The issues are separate. First there is criminal responsibility which is only determined after due process, when evidence for the prosecution and the defence is heard with equality of arms, and the accused is presumed innocent unless, at the end of the process, the opposite is decided by an impartial tribunal.

Then there’s the reputation, the standing, and the correct working of a public function which cannot be reasonably expected to be properly fulfilled if it is in the hands of someone accused of threatening someone to kill them while in possession of a weapon they should not have had.

Note that the operative phrase is “stands accused”. Not found guilty, not proven to have been, just stands accused.

That is why the rules of the civil service say that if a public officer stands accused of an offence that is liable to be punished by prison they are suspended on half pay pending the outcome of the proceedings against them. If they’re acquitted they are reinstated back in the service and their withheld pay is paid back to them. If they’re convicted they lose their job irrevocably.

The ”ifs” are fundamental because the suspension does not happen on the back of certainty of crime but on the possibility, yet to be confirmed, that it may have occurred. For long, that has been the basic standard of decency for people who are paid by taxpayers to serve taxpayers and to ensure the law is upheld.

Robert Brincau is director of prisons. By a quirk of bureaucratic redefinition his formal designation is CEO of the Correctional Services Agency set up by law with a specific function and therefore structurally distinct from the narrow public service of conventional government departments.

When public agencies are set up and detached from the narrow public service, the declared objective is to equip them with specific flexibilities that allow them to fulfil their task better. So, for example, the old Water Works Department was turned into a Water Services Corporation ostensibly to give the agency a measure of autonomy to train and retain specialists, to make financial decisions on the back of relevant expertise, to hire and pay experts in relation to market realities of the water industry rather than the more generic civil service. The idea is to remove the disadvantages of integration in a complex government structure, while retaining the ethos of acting in the interest of the common good.

The prisons, formerly run by a government department, are run by an agency ostensibly set up with similar intents. There was never a declaration that an agency was set up to run the prisons in order to be governed by lower ethical standards, that the guarantees of propriety that govern the conduct of, say, a clerk at a village branch of the social services department are more onerous than the standards required of the official responsible for the health and well-being of almost a thousand people entrusted to their care while in detention awaiting trial or serving sentence.

And yet here we are. Byron Camilleri was challenged to explain his decision to retain Robert Brincau as director of prisons while he’s being tried in court for a violent crime. If Robert Brincau was a lowly clerk shuffling carbon paper at the dingy Żurrieq branch of the pensions office, he’d have been automatically suspended on half pay while the court mulls over the evidence, such as it is, that he pointed a gun at the head of an ambulance driver.

Robert Brincau hasn’t been suspended because, and this is the official sophistry of the home minister, he is not bound by public service rules which are not binding on public sector agencies.
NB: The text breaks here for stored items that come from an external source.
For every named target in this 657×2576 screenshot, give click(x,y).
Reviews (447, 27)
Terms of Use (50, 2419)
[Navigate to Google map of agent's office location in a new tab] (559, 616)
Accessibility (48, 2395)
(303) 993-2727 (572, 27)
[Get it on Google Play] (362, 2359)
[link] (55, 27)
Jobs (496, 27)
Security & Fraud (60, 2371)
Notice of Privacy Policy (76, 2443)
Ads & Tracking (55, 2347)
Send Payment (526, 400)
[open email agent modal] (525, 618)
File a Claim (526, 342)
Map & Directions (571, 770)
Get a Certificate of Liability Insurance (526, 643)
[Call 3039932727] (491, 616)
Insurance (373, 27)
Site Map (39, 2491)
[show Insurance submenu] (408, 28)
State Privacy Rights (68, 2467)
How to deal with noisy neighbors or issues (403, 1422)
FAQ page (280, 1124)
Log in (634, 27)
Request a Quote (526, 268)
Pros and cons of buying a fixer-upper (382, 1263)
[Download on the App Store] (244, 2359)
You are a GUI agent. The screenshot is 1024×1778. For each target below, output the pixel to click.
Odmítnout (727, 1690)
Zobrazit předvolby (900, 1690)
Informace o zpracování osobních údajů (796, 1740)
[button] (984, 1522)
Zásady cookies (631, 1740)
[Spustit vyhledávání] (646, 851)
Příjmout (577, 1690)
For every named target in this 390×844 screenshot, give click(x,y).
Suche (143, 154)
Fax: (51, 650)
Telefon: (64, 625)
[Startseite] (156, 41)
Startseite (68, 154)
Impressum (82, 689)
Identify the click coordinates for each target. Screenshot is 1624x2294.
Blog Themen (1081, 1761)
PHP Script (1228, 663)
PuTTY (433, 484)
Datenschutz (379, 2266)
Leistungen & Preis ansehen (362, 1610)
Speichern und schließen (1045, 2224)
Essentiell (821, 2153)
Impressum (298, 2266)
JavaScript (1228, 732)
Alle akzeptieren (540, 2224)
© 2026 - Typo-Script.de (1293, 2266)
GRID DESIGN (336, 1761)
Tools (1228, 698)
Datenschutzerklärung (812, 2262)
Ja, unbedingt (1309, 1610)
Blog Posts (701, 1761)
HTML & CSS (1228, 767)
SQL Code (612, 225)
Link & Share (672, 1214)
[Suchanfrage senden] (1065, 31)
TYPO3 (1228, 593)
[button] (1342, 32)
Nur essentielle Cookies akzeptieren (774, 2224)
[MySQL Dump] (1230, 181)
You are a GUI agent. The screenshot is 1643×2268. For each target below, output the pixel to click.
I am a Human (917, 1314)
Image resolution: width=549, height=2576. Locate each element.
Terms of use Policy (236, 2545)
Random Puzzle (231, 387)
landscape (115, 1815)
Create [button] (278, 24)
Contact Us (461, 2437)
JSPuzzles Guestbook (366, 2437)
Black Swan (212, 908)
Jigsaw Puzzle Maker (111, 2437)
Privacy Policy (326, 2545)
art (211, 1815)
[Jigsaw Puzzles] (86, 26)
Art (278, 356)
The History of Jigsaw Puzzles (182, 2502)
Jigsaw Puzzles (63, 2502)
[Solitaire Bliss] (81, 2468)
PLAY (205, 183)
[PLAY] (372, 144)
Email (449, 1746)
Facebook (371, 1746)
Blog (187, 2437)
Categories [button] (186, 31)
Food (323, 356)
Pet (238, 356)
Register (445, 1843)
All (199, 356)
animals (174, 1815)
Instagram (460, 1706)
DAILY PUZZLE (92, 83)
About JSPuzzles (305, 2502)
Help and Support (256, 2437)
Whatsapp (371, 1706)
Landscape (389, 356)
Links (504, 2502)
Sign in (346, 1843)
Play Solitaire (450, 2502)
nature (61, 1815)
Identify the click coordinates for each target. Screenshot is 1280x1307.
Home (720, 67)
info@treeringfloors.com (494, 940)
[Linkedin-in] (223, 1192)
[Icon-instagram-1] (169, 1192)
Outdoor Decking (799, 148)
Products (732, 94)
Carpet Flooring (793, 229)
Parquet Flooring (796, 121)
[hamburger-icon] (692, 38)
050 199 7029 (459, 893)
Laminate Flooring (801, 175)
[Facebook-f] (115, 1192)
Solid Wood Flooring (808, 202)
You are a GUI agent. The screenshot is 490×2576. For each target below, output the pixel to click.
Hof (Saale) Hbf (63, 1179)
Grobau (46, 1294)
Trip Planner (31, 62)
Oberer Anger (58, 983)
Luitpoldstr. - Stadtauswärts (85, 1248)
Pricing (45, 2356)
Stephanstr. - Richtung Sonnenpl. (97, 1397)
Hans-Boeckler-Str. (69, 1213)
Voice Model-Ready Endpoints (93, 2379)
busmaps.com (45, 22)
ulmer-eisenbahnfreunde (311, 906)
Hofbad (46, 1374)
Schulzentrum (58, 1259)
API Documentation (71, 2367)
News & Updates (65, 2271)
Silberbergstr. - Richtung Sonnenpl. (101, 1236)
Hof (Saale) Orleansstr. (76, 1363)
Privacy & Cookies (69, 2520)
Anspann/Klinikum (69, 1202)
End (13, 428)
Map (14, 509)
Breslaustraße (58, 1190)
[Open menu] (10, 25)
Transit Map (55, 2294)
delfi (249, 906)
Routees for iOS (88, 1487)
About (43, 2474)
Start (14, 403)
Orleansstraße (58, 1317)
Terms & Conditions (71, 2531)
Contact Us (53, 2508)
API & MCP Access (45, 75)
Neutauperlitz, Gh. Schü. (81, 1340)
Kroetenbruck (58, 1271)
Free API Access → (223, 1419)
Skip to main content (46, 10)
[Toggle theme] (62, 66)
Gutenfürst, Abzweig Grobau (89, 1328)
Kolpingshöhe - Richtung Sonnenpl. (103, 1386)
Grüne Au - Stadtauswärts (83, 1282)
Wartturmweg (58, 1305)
Leave aside for a moment the grotesque doubtfulness of the veracity of that very assertion and allow for the sake of argument the unlikely possibility that it may be true. Either the public service ethical standard is too onerous to be reasonably enforced and should therefore be removed or it is a reasonable guide for anyone holding the responsibility of public office. It’s really not that complicated.

By his response Byron Camilleri chooses neither logical option. He thinks automatic suspension is appropriate for people who report to the permanent secretary (which I think as well, of course) but he doesn’t want the principle applied if it inconveniences him for impacting one of his appointees.

Ethics is worthy of that name when it guides conduct no matter how inconvenient the circumstances.

Byron Camilleri believes in nothing, except what works best for him, the ethics of do what thou wilt shall be the whole of the law.